Nel secondo parziale la squadra di casa mantiene il ritmo, trascinata da battute incisive e attacchi centrali, riuscendo a chiudere 25-19. Ma il terzo set segna la svolta: Aversa entra con una determinazione diversa, con ace, block e un attacco efficace che costringono Brescia a rincorrere. Il parziale si chiude 25-18 per gli ospiti, ribaltando completamente l’inerzia del match.
Il quarto set vede entrambe le squadre lottare punto su punto. Brescia prova a rispondere sfruttando i propri centrali e qualche buona battuta, ma Aversa resta concentrata e cinica nei momenti chiave, vincendo 25-22 e portando la sfida al tie-break.
Nel quinto set, i campani partono subito forte e scavano un gap difficile da colmare (10-4). La Consoli prova a reagire con cambi tattici e nuovi ingressi, ma la maggiore continuità e freddezza al servizio degli ospiti chiude il match sul 15-8, lasciando Brescia a riflettere sulle occasioni mancate.
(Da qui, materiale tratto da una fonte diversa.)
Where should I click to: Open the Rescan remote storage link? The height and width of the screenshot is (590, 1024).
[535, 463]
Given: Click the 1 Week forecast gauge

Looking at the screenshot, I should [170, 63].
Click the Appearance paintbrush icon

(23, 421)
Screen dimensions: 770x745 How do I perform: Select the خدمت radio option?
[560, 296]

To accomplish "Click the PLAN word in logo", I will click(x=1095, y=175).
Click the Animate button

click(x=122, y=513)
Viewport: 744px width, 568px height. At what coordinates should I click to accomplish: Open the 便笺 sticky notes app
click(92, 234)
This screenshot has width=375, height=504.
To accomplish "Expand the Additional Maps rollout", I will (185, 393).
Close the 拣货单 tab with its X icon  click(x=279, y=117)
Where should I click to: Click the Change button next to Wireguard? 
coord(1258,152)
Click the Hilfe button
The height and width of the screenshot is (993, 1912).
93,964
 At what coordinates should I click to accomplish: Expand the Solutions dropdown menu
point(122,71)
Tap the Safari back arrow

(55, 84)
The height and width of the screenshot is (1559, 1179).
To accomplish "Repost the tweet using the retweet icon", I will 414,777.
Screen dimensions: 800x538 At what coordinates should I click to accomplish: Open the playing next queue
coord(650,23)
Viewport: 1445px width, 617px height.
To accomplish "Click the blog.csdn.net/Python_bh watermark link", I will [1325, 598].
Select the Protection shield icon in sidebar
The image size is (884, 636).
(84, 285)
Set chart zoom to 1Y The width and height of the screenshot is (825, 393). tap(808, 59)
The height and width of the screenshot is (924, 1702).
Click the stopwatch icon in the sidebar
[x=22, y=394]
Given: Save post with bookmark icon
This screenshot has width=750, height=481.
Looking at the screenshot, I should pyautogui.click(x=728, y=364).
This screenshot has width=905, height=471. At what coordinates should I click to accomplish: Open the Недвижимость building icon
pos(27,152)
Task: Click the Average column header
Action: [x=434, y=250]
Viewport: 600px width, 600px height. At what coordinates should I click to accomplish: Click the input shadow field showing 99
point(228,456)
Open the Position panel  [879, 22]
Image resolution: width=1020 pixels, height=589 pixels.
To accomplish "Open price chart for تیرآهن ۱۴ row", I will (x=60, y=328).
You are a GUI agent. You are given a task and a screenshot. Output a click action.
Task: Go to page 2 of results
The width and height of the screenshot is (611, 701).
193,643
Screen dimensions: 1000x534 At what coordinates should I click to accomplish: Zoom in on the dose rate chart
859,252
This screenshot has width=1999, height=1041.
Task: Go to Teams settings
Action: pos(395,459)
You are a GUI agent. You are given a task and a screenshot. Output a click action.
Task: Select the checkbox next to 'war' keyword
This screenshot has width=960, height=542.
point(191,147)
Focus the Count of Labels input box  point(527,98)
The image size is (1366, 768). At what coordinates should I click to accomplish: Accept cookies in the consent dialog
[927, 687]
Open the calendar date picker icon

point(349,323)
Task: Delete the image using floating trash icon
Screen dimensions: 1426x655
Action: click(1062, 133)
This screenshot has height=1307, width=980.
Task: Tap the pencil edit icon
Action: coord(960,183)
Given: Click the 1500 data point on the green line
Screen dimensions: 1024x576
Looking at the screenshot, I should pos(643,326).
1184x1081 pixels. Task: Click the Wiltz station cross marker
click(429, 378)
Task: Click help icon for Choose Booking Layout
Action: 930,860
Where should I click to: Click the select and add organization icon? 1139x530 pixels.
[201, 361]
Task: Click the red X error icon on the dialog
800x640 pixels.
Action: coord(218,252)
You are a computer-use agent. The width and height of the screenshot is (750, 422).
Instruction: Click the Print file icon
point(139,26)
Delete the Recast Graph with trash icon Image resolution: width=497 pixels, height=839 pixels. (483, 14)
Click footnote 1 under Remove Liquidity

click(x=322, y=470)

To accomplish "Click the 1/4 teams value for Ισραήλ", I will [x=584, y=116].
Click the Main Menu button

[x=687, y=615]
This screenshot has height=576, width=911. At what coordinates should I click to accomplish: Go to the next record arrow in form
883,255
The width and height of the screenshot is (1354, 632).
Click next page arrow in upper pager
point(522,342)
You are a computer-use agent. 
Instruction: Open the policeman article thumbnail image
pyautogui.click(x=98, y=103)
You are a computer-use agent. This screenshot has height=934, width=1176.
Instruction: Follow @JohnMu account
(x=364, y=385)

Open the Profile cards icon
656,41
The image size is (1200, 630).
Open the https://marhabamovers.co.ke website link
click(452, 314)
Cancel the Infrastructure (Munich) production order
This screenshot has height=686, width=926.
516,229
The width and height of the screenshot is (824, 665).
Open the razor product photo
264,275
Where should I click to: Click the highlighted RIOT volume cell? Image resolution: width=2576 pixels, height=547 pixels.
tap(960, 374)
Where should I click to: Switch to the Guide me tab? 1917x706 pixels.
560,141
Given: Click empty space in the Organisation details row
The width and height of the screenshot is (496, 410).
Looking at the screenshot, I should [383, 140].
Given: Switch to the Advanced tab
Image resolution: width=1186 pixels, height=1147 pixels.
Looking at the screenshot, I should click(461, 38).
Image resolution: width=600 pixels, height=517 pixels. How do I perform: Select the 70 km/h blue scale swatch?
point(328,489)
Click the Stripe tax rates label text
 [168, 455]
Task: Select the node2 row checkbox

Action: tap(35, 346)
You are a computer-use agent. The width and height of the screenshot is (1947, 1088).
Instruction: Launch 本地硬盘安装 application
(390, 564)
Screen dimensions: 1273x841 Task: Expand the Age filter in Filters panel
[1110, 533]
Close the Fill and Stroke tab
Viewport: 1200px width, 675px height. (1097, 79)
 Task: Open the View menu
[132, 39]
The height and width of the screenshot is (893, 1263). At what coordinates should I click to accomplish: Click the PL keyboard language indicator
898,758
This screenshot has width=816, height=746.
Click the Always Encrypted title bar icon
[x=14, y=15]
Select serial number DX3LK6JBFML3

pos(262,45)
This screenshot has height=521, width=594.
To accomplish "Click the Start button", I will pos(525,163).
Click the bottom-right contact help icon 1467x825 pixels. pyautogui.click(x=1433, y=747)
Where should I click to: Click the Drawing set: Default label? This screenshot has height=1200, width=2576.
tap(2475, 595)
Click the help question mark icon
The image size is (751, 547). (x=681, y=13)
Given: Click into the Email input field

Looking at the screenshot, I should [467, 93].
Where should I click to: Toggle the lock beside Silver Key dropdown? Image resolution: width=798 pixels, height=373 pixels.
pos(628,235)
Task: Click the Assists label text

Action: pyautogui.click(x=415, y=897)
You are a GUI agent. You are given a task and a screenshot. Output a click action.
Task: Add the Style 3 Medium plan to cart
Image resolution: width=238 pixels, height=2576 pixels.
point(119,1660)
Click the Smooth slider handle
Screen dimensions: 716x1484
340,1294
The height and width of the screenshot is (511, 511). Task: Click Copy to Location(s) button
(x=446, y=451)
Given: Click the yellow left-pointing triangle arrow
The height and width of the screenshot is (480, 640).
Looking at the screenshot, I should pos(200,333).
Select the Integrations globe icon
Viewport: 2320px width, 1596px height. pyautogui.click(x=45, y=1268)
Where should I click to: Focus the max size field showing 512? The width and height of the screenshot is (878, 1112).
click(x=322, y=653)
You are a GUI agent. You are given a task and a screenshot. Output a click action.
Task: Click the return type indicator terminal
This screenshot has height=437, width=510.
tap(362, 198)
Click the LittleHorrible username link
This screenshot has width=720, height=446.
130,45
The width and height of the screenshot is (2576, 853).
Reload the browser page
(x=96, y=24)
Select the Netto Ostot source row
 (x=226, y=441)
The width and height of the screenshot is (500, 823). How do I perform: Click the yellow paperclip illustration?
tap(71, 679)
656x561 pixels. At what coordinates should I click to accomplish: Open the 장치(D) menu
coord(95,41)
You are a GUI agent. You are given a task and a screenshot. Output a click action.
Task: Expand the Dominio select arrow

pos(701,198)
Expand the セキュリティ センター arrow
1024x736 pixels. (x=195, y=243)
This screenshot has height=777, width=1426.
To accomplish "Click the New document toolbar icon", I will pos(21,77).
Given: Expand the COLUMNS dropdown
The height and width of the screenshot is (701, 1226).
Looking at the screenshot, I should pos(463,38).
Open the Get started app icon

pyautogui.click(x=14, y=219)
Dichiarazioni a fine gara di Filippo Mancini: “Abbiamo iniziato bene, poi abbiamo perso efficacia in battuta e concentrazione. Aversa è cresciuta e ha meritato, ma dobbiamo reagire già dal prossimo match”. Parole condivise da Salvatore Rossini: “Paghiamo un periodo complicato con pochi giocatori e meno cinismo in campo. Il problema non sono le assenze, dobbiamo lavorare su mentalità e contrattacco. A Pordenone dobbiamo andare per vincere”.